La società circolare e la coscienza di luogo

Da Monitor di VeneziePost | Non una moda ecologica, ma il vero e proprio segno di una nuova fase storica ed economica: è così che il sociologo Aldo Bonomi, fondatore e direttore di Aaster, vede la green economy. Un’espressione di cui gli preme “scomporre e ricomporre la retorica”, per dimostrare questa affermazione.
Dottor Bonomi, la green economy sembra ormai essersi scrollata di dosso l’etichetta di semplice “moda”, ed essere entrata a pieno titolo nel novero dei fattori che fanno la competitività di un Paese: condivide questa visione?
«Trovo che il tema della green economy induca a due grandi riflessioni.

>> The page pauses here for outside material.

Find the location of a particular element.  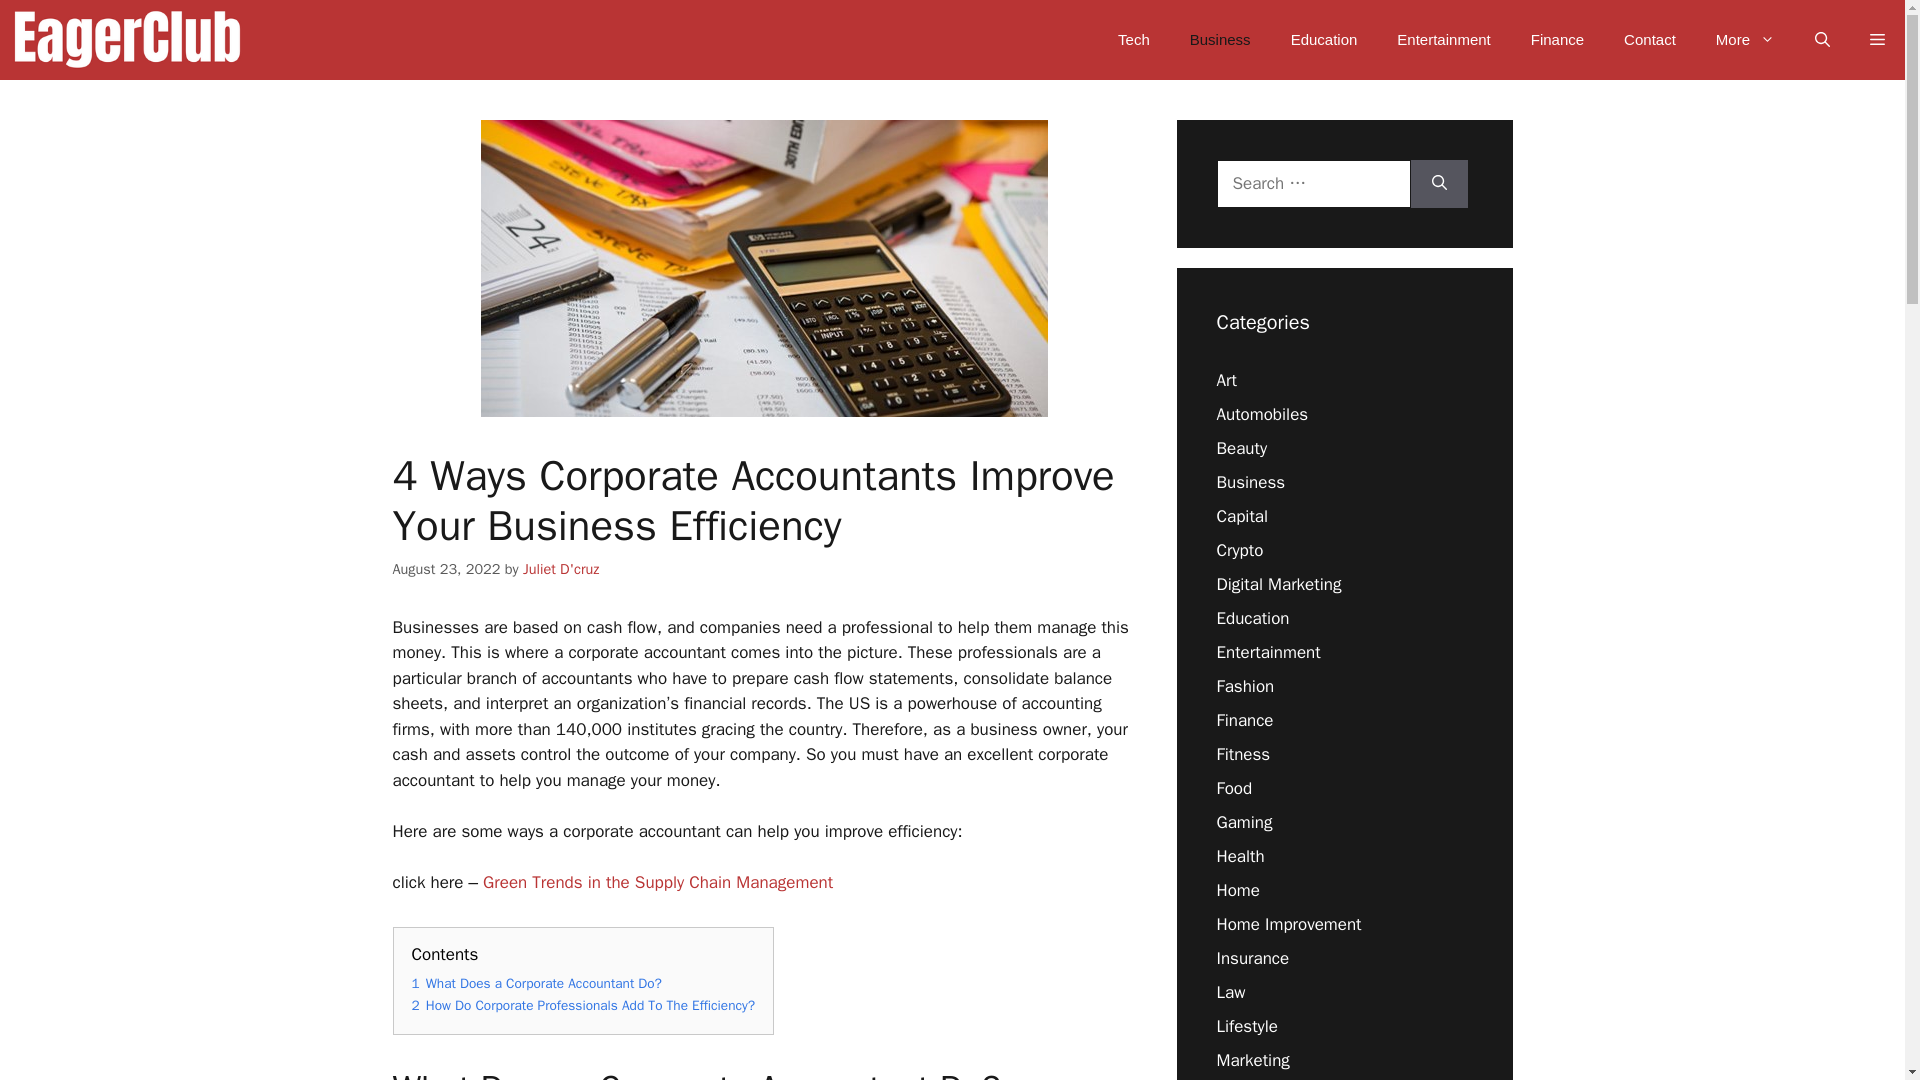

Business is located at coordinates (1250, 482).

La prima nasce dall’agglomerato urbano che copre pressoché tutto il Nord Italia: siamo in una situazione in cui l’apice della modernità del sistema Paese si trova a fare la danza della pioggia a causa delle polveri sottili, e confrontarsi con una serie di altri problemi dati dall’inquinamento. Appare quindi chiaro che la questione non è solo ecologica ma anche economica, perché solo ipotizzando un mutamento dei sistemi produttivi e urbani, della logistica e dei trasporti si può affrontare il problema. La seconda nasce dall’evoluzione del sistema sociale ed economico. Nel Novecento eravamo abituati ad uno schema di società verticale prodotto dal fordismo: quello che ha generato per intenderci Porto Marghera, con capisaldi la grande impresa e la classe operaia. Poi si è passati alla società orizzontale con la proliferazione di piccole imprese, alla fabbrica diffusa, in cui si entra ed esce in virtù dell’avere o meno una partita Iva. La green economy rimanda invece al passaggio in atto ad una società circolare in cui il concetto cardine è la sharing economy, la collaborazione per risolvere i problemi: che sia il riciclo e riuso nel caso dei rifiuti, o il bike o car sharing nel caso dei trasporti. Il capitalismo ingloba il concetto di limite non per frenarsi, ma per produrre un modello di sviluppo e di manifattura compatibile in cui l’impresa incorpora l’innovazione per cambiare cosa e come produce. Parlare di green economy, quindi, significa andare alle radici del nostro sistema economico e del nostro territorio».

Perché proprio in Italia la green economy sta conoscendo questo sviluppo così significativo?
«L’Italia, essendo per tradizione un Paese meno fordista di altri, ha colto meglio questa nuova dimensione. Per quanto la green economy sia spesso stata confusa con le normative ambientali “che l’Europa ci impone”, le imprese hanno capito che innovare in questo senso è questione non di leggi ma di competitività. Poi c’è da tenere in considerazione il fattore culturale: se prima c’era la coscienza di classe o la coscienza d’impresa, ora è importante la coscienza di luogo. Che non è un vezzo ecologista, ma la consapevolezza che più un territorio si tutela sotto il profilo della qualità dell’ambiente e della vita, più è attrattivo per clienti e investitori: per cui è interesse delle imprese lavorare in un ambiente ecologicamente competitivo».

Quali sono i punti critici che rimangono da affrontare per un pieno sviluppo della green economy?
«Come sempre, nei grandi cicli di cambiamento, bisogna guardare a quelli che sono i poli di questi processi. Il primo è il capitalismo delle reti, ossia le funzioni di servizio che innervano il territorio, come ferrovie e autostrade; il secondo è quello delle utility e multiutility dell’energia, dei servizi e dei trasporti. Non ci sarà cambiamento vero e duraturo se non lo porteranno avanti per primi i grandi gruppi in questi settori. Il terzo polo è quello delle medie imprese, leader di questi cambiamenti: dalla loro capacità di trainare anche tutto il resto della nostra “impresa diffusa” dipenderà buona parte del successo di questa evoluzione».